▶ [What to produce]:
Your job is to write out each record precisely as it stands.

▶ [Dataset records]:
--

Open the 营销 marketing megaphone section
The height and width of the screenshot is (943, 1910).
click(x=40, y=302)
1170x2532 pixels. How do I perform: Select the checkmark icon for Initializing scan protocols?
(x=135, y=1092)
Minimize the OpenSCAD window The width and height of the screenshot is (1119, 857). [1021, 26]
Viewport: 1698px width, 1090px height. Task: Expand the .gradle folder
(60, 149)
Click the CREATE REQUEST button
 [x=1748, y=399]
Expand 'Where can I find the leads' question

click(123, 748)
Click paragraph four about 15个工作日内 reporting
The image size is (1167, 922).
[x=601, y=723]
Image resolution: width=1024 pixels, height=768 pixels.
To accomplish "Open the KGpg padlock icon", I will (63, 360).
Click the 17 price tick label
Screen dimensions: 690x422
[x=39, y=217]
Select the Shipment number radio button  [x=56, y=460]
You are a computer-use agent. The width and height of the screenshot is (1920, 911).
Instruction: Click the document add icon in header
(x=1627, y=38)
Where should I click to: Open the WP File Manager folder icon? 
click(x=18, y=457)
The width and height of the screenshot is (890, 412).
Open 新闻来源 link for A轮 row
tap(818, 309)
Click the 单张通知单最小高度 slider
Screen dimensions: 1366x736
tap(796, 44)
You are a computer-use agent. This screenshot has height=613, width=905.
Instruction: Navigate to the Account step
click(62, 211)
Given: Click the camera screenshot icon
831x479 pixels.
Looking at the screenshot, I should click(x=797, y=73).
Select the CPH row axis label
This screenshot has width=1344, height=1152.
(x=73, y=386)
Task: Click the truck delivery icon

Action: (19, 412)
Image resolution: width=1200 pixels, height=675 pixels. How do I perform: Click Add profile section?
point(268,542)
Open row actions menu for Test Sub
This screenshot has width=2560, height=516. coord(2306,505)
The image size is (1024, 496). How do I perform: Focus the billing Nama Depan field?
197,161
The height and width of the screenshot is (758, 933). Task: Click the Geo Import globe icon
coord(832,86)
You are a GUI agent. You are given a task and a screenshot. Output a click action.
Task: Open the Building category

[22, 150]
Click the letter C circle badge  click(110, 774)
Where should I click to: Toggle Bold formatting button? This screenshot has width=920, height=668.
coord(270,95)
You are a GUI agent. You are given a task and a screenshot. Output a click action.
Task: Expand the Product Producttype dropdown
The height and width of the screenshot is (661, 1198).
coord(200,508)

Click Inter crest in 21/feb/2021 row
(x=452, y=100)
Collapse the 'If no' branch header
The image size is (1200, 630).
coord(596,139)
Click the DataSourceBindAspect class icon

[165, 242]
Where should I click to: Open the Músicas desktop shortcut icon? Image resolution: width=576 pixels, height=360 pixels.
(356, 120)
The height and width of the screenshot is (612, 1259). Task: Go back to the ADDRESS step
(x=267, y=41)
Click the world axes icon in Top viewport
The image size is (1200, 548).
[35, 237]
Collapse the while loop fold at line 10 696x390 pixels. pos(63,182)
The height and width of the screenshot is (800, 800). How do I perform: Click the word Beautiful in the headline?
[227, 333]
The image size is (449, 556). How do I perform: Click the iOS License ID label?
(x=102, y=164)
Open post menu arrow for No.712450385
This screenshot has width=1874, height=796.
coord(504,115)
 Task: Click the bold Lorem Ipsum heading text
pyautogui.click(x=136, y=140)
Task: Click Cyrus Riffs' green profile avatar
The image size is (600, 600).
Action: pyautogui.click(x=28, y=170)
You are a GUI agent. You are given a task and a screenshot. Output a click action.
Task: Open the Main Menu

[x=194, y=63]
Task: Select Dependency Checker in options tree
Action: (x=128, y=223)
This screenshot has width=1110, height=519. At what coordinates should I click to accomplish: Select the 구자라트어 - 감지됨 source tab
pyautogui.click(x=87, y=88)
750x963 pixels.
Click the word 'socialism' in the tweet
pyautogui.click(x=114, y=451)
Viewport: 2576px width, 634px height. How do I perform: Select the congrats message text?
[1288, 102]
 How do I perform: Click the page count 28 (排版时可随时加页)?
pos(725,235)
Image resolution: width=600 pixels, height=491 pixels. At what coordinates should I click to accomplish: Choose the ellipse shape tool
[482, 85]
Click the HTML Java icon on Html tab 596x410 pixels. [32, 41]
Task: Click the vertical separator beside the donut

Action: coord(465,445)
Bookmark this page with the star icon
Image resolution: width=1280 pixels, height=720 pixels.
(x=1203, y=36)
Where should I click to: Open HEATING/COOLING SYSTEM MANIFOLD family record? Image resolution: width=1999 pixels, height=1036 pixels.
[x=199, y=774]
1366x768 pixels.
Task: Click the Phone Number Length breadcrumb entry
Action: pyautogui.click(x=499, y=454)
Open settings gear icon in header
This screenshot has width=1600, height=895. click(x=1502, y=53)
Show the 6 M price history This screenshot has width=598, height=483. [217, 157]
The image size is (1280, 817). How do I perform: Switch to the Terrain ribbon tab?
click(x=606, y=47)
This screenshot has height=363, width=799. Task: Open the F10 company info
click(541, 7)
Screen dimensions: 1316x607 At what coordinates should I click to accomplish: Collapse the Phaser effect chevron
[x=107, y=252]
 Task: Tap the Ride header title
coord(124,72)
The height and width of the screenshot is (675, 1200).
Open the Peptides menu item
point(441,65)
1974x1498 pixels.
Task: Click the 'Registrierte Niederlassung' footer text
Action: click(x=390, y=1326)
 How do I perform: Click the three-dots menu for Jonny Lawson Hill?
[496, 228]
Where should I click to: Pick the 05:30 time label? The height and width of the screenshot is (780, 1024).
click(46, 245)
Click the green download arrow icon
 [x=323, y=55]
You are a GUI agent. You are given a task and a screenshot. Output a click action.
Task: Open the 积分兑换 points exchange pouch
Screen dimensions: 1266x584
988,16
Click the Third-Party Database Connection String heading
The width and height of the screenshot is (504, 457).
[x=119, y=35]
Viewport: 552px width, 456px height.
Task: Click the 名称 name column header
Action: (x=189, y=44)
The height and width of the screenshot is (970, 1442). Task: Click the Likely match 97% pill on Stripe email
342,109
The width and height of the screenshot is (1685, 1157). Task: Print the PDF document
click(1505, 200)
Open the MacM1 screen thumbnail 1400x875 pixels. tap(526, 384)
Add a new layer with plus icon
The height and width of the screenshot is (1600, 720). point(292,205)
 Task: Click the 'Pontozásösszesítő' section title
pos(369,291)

--

▶ [Answer space]:
Open the 营销 marketing megaphone section
The height and width of the screenshot is (943, 1910).
click(x=40, y=302)
1170x2532 pixels. How do I perform: Select the checkmark icon for Initializing scan protocols?
(x=135, y=1092)
Minimize the OpenSCAD window The width and height of the screenshot is (1119, 857). [1021, 26]
Viewport: 1698px width, 1090px height. Task: Expand the .gradle folder
(60, 149)
Click the CREATE REQUEST button
 [x=1748, y=399]
Expand 'Where can I find the leads' question

click(123, 748)
Click paragraph four about 15个工作日内 reporting
The image size is (1167, 922).
[x=601, y=723]
Image resolution: width=1024 pixels, height=768 pixels.
To accomplish "Open the KGpg padlock icon", I will (63, 360).
Click the 17 price tick label
Screen dimensions: 690x422
[x=39, y=217]
Select the Shipment number radio button  [x=56, y=460]
You are a computer-use agent. The width and height of the screenshot is (1920, 911).
Instruction: Click the document add icon in header
(x=1627, y=38)
Where should I click to: Open the WP File Manager folder icon? 
click(x=18, y=457)
The width and height of the screenshot is (890, 412).
Open 新闻来源 link for A轮 row
tap(818, 309)
Click the 单张通知单最小高度 slider
Screen dimensions: 1366x736
tap(796, 44)
You are a computer-use agent. This screenshot has height=613, width=905.
Instruction: Navigate to the Account step
click(62, 211)
Given: Click the camera screenshot icon
831x479 pixels.
Looking at the screenshot, I should click(x=797, y=73).
Select the CPH row axis label
This screenshot has width=1344, height=1152.
(x=73, y=386)
Task: Click the truck delivery icon

Action: (19, 412)
Image resolution: width=1200 pixels, height=675 pixels. How do I perform: Click Add profile section?
point(268,542)
Open row actions menu for Test Sub
This screenshot has width=2560, height=516. coord(2306,505)
The image size is (1024, 496). How do I perform: Focus the billing Nama Depan field?
197,161
The height and width of the screenshot is (758, 933). Task: Click the Geo Import globe icon
coord(832,86)
You are a GUI agent. You are given a task and a screenshot. Output a click action.
Task: Open the Building category

[22, 150]
Click the letter C circle badge  click(110, 774)
Where should I click to: Toggle Bold formatting button? This screenshot has width=920, height=668.
coord(270,95)
You are a GUI agent. You are given a task and a screenshot. Output a click action.
Task: Expand the Product Producttype dropdown
The height and width of the screenshot is (661, 1198).
coord(200,508)

Click Inter crest in 21/feb/2021 row
(x=452, y=100)
Collapse the 'If no' branch header
The image size is (1200, 630).
coord(596,139)
Click the DataSourceBindAspect class icon

[165, 242]
Where should I click to: Open the Músicas desktop shortcut icon? Image resolution: width=576 pixels, height=360 pixels.
(356, 120)
The height and width of the screenshot is (612, 1259). Task: Go back to the ADDRESS step
(x=267, y=41)
Click the world axes icon in Top viewport
The image size is (1200, 548).
[35, 237]
Collapse the while loop fold at line 10 696x390 pixels. pos(63,182)
The height and width of the screenshot is (800, 800). How do I perform: Click the word Beautiful in the headline?
[227, 333]
The image size is (449, 556). How do I perform: Click the iOS License ID label?
(x=102, y=164)
Open post menu arrow for No.712450385
This screenshot has width=1874, height=796.
coord(504,115)
 Task: Click the bold Lorem Ipsum heading text
pyautogui.click(x=136, y=140)
Task: Click Cyrus Riffs' green profile avatar
The image size is (600, 600).
Action: pyautogui.click(x=28, y=170)
You are a GUI agent. You are given a task and a screenshot. Output a click action.
Task: Open the Main Menu

[x=194, y=63]
Task: Select Dependency Checker in options tree
Action: (x=128, y=223)
This screenshot has width=1110, height=519. At what coordinates should I click to accomplish: Select the 구자라트어 - 감지됨 source tab
pyautogui.click(x=87, y=88)
750x963 pixels.
Click the word 'socialism' in the tweet
pyautogui.click(x=114, y=451)
Viewport: 2576px width, 634px height. How do I perform: Select the congrats message text?
[1288, 102]
 How do I perform: Click the page count 28 (排版时可随时加页)?
pos(725,235)
Image resolution: width=600 pixels, height=491 pixels. At what coordinates should I click to accomplish: Choose the ellipse shape tool
[482, 85]
Click the HTML Java icon on Html tab 596x410 pixels. [32, 41]
Task: Click the vertical separator beside the donut

Action: coord(465,445)
Bookmark this page with the star icon
Image resolution: width=1280 pixels, height=720 pixels.
(x=1203, y=36)
Where should I click to: Open HEATING/COOLING SYSTEM MANIFOLD family record? Image resolution: width=1999 pixels, height=1036 pixels.
[x=199, y=774]
1366x768 pixels.
Task: Click the Phone Number Length breadcrumb entry
Action: pyautogui.click(x=499, y=454)
Open settings gear icon in header
This screenshot has width=1600, height=895. click(x=1502, y=53)
Show the 6 M price history This screenshot has width=598, height=483. [217, 157]
The image size is (1280, 817). How do I perform: Switch to the Terrain ribbon tab?
click(x=606, y=47)
This screenshot has height=363, width=799. Task: Open the F10 company info
click(541, 7)
Screen dimensions: 1316x607 At what coordinates should I click to accomplish: Collapse the Phaser effect chevron
[x=107, y=252]
 Task: Tap the Ride header title
coord(124,72)
The height and width of the screenshot is (675, 1200).
Open the Peptides menu item
point(441,65)
1974x1498 pixels.
Task: Click the 'Registrierte Niederlassung' footer text
Action: click(x=390, y=1326)
 How do I perform: Click the three-dots menu for Jonny Lawson Hill?
[496, 228]
Where should I click to: Pick the 05:30 time label? The height and width of the screenshot is (780, 1024).
click(46, 245)
Click the green download arrow icon
 [x=323, y=55]
You are a GUI agent. You are given a task and a screenshot. Output a click action.
Task: Open the 积分兑换 points exchange pouch
Screen dimensions: 1266x584
988,16
Click the Third-Party Database Connection String heading
The width and height of the screenshot is (504, 457).
[x=119, y=35]
Viewport: 552px width, 456px height.
Task: Click the 名称 name column header
Action: (x=189, y=44)
The height and width of the screenshot is (970, 1442). Task: Click the Likely match 97% pill on Stripe email
342,109
The width and height of the screenshot is (1685, 1157). Task: Print the PDF document
click(1505, 200)
Open the MacM1 screen thumbnail 1400x875 pixels. tap(526, 384)
Add a new layer with plus icon
The height and width of the screenshot is (1600, 720). point(292,205)
 Task: Click the 'Pontozásösszesítő' section title
pos(369,291)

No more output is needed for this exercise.